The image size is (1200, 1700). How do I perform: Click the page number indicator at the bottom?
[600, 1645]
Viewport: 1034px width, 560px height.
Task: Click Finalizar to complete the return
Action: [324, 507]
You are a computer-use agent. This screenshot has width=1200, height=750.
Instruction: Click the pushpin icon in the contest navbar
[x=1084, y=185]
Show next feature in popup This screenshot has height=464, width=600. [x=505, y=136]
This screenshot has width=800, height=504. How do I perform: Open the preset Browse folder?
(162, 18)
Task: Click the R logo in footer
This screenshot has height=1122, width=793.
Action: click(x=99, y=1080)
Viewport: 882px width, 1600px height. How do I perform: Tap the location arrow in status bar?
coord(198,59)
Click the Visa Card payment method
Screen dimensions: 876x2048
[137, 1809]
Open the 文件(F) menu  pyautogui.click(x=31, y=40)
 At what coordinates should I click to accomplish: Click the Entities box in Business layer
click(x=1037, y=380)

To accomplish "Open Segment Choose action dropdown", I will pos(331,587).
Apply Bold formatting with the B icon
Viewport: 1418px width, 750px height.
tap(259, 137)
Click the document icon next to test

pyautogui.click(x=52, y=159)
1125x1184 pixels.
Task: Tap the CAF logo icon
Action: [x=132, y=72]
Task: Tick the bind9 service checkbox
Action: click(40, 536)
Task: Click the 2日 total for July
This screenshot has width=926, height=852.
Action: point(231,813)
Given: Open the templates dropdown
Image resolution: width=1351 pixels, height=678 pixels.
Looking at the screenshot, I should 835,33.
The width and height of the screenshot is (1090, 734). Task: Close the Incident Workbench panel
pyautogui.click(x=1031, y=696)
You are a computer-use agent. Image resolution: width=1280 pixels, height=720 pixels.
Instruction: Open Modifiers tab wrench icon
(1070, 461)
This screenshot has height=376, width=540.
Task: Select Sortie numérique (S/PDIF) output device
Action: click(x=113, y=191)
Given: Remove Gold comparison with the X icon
══════
#### Task
Without altering a single word, repeat the material.

#### Task answer
The image size is (1200, 1700). How do I perform: Click the page number indicator at the bottom?
[600, 1645]
Viewport: 1034px width, 560px height.
Task: Click Finalizar to complete the return
Action: [324, 507]
You are a computer-use agent. This screenshot has width=1200, height=750.
Instruction: Click the pushpin icon in the contest navbar
[x=1084, y=185]
Show next feature in popup This screenshot has height=464, width=600. [x=505, y=136]
This screenshot has width=800, height=504. How do I perform: Open the preset Browse folder?
(162, 18)
Task: Click the R logo in footer
This screenshot has height=1122, width=793.
Action: click(x=99, y=1080)
Viewport: 882px width, 1600px height. How do I perform: Tap the location arrow in status bar?
coord(198,59)
Click the Visa Card payment method
Screen dimensions: 876x2048
[137, 1809]
Open the 文件(F) menu  pyautogui.click(x=31, y=40)
 At what coordinates should I click to accomplish: Click the Entities box in Business layer
click(x=1037, y=380)

To accomplish "Open Segment Choose action dropdown", I will pos(331,587).
Apply Bold formatting with the B icon
Viewport: 1418px width, 750px height.
tap(259, 137)
Click the document icon next to test

pyautogui.click(x=52, y=159)
1125x1184 pixels.
Task: Tap the CAF logo icon
Action: [x=132, y=72]
Task: Tick the bind9 service checkbox
Action: click(40, 536)
Task: Click the 2日 total for July
This screenshot has width=926, height=852.
Action: point(231,813)
Given: Open the templates dropdown
Image resolution: width=1351 pixels, height=678 pixels.
Looking at the screenshot, I should 835,33.
The width and height of the screenshot is (1090, 734). Task: Close the Incident Workbench panel
pyautogui.click(x=1031, y=696)
You are a computer-use agent. Image resolution: width=1280 pixels, height=720 pixels.
Instruction: Open Modifiers tab wrench icon
(1070, 461)
This screenshot has height=376, width=540.
Task: Select Sortie numérique (S/PDIF) output device
Action: click(x=113, y=191)
Given: Remove Gold comparison with the X icon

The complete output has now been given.